As the leaves fell on that brisk October night and the smell of wood-burning permeated through the air, I sat on the front porch of a home listening to the surrounding laughter. Any passerby would have thought there was a party inside. The driveway was lined with cars and songs of a time long since passed was being sung. As I peered into the front window, I saw the smiles of the gathered people surrounding a hospital bed, and in that bed was a man called husband, father, brother, uncle, cousin and friend. I called him amazing.
Bill was born in a small midwest town. He was of a proud Irish descent, a devout catholic, served his country during a time of war, married his childhood sweetheart and together they raised a family. He was not a superhero, a movie star, or a famous athlete. He was the husband that provided for his family, the father seen at all of the school functions, and the friend that you passed by in your grocery store. Bill volunteered in his community and was never hesitant to lend a hand or smile.
Bill was diagnosed with cancer and by the time it was found, it had already progressed to his brain. He was referred to hospice care, and I was chosen to be a part of his journey. So often we hear the word journey, but do we actually stop to understand the true meaning of that word? Alex Noble wrote, “Success is not a place at which one arrives but rather the spirit with which one undertakes and continues the journey.” My journey with Bill and his family began with
“Hello, my name is Wendy. I am your Hospice nurse.”
It was late summer, and as I walked up the sidewalk toward the tiny house before me, I was greeted by a couple sitting on their porch. As I reached out to shake their hands, I was immediately drawn to their welcoming smiles and warm hospitality. I was invited into their home, where the aroma of freshly baked apple pie awaited me. As I took out my bag and opened up my computer, I asked them to tell me about their journey. They spoke of places they had been and shared pictures of their wedding, their children, and a lifetime of memories all neatly collected into photo albums. Bill shared his love of piano and music with me, when I told him of my gifts of voice and piano, his blue eyes opened wide like a child’s eyes on Christmas morning, and he proceeded to walk to his piano. Even today, I can still hear his soft voice singing as he played his piano. Together we sang hymnals from his youth, and through tear-filled eyes, his wife began to sing along too.
As our visit drew close to an end, I asked him if there was anything I could do, and he said, “yes, just don’t let me die in pain.” I held his hand and promised him that he would not travel this journey alone.
As each week came and went, I watched the man that greeted me on his porch gradually become weaker, the physical strength that allowed him to walk to me gave way, but his spirit never faltered. I watched with humility as he allowed a nurse aide and myself to bathe him and worked diligently with his doctor to ensure that his pain was managed. Never once did he lose his smile, or question God as to why? Instead, he continued his journey one day at a time and counted his blessings aloud for the life and time that he lived.

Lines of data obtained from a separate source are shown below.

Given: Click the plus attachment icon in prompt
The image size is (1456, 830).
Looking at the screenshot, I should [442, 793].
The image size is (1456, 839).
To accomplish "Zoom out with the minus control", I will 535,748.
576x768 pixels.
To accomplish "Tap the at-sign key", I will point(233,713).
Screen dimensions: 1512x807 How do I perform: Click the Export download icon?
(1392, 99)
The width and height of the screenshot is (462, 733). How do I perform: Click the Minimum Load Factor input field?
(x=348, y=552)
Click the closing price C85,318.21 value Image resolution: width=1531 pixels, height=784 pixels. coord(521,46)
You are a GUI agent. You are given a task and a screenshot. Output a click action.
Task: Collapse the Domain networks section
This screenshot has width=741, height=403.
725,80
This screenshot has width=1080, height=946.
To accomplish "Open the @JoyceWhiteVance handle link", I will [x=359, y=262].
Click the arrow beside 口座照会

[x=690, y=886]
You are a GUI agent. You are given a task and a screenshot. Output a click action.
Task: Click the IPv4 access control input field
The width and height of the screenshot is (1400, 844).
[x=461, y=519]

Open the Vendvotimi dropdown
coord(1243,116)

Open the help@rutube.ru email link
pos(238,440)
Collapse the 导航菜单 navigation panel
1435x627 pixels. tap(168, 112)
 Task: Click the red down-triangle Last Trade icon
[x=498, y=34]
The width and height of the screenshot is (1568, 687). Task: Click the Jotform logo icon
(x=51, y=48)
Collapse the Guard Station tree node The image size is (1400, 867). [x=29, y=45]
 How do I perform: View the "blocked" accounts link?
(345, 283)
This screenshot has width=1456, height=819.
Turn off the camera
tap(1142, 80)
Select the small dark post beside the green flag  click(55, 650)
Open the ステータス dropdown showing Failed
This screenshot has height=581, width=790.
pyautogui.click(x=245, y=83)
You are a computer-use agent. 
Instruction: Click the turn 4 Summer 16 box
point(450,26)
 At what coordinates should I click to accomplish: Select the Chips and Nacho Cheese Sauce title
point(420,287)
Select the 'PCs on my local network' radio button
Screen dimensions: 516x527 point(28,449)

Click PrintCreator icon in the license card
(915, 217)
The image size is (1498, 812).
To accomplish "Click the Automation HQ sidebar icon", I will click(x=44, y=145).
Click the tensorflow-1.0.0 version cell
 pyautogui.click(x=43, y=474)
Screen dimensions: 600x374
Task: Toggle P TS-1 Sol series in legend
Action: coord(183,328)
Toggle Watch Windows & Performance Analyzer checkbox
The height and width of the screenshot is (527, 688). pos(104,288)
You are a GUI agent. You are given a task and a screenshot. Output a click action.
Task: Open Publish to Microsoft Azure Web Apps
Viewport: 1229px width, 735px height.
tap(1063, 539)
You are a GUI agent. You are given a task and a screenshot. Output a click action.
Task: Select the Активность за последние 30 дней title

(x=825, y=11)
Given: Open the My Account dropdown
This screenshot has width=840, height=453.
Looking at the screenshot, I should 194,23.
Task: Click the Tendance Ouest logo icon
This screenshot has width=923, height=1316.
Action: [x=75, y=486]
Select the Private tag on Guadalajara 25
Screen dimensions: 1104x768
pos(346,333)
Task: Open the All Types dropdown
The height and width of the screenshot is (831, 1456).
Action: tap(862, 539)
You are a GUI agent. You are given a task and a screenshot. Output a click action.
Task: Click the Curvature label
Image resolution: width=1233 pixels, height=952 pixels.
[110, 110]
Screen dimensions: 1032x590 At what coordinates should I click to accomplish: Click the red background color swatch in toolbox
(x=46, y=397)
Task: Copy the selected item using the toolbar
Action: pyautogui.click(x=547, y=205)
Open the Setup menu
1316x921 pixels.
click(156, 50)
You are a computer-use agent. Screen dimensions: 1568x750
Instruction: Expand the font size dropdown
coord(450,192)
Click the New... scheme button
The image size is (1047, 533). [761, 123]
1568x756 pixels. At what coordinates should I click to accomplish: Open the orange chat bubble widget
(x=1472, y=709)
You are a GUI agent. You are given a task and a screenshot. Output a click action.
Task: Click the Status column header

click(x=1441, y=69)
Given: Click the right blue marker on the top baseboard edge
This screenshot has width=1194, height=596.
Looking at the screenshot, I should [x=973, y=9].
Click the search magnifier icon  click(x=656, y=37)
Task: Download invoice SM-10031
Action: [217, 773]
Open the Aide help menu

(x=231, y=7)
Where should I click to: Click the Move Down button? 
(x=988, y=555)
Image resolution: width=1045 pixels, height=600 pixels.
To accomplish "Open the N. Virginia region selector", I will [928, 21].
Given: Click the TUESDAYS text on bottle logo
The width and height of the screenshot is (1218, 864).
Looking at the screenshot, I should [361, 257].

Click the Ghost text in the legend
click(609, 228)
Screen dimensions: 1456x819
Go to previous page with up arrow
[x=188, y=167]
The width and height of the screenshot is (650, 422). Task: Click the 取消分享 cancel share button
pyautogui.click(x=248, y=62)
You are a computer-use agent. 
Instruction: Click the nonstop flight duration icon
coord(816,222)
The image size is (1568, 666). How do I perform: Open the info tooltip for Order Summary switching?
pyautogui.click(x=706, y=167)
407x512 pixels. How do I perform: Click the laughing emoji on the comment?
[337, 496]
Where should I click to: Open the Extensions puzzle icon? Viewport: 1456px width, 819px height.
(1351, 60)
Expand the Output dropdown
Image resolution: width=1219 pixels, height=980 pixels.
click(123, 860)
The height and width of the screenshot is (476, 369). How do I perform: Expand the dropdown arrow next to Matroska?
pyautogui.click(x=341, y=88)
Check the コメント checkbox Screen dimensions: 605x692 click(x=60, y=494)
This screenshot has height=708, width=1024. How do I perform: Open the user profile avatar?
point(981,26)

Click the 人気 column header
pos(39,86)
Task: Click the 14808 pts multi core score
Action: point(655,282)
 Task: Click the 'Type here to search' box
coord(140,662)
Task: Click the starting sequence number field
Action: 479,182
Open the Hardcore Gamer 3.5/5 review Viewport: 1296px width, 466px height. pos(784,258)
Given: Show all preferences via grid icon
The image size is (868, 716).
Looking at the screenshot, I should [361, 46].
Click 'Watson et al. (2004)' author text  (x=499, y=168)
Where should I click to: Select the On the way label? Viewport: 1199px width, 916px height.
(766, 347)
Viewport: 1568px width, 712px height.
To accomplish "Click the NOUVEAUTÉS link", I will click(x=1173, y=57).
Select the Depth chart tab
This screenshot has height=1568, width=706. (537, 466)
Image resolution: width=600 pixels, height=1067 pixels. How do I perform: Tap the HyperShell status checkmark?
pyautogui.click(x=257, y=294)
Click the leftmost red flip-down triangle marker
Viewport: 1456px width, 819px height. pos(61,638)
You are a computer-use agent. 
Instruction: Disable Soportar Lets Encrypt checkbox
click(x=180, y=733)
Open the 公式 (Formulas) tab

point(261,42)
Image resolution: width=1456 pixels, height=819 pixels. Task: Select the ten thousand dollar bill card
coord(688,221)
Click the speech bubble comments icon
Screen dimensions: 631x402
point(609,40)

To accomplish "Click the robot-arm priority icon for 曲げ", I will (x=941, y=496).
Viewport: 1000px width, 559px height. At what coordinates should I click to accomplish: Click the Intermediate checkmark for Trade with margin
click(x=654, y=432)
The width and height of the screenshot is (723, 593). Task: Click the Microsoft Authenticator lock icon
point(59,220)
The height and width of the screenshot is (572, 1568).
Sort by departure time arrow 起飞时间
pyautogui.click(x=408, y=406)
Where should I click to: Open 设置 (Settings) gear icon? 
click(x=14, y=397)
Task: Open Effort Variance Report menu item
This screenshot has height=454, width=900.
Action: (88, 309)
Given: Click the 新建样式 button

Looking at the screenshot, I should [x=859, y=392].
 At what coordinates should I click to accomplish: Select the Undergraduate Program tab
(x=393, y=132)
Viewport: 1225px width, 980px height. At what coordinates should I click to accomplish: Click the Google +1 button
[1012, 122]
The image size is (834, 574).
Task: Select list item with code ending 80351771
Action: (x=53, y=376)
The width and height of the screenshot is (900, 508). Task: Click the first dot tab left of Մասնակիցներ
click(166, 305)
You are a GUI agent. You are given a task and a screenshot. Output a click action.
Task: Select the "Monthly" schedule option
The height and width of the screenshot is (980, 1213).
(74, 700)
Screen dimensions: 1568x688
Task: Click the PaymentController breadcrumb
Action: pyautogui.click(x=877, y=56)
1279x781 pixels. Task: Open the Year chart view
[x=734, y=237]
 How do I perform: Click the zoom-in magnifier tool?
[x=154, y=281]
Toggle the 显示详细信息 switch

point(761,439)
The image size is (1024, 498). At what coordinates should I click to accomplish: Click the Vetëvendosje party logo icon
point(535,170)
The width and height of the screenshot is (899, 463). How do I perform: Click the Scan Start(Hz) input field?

In Hospice we use words such as “transitioning” or “actively dying,” it refers to the time in which the physical body has fought the good fight and now it is winding down. I often tell my patients and their families:
“just like the body knows what to do to come into the world, it knows what to do to prepare itself to leave.”
As a Hospice Nurse, I have been given the privilege to educate and help prepare my patients and their family members for the journey ahead.
In his own home and surrounded by those who loved him, Bill closed his eyes for the final time that October night. The disease that infiltrated his body did not infiltrate his soul, and I was there that night as his spirit slipped away to touch the hand of God.
Each day thousands of people are faced with End of Life decisions. During a time that could be filled with hopelessness and fear, hospice serves to empower by providing education, support and compassion. Hospice ensures that no one travels the journey alone. Like a ripple across the ocean, our stories allow the lives of our patients to go on and reminds each of us that we have the power to replace the darkness with light.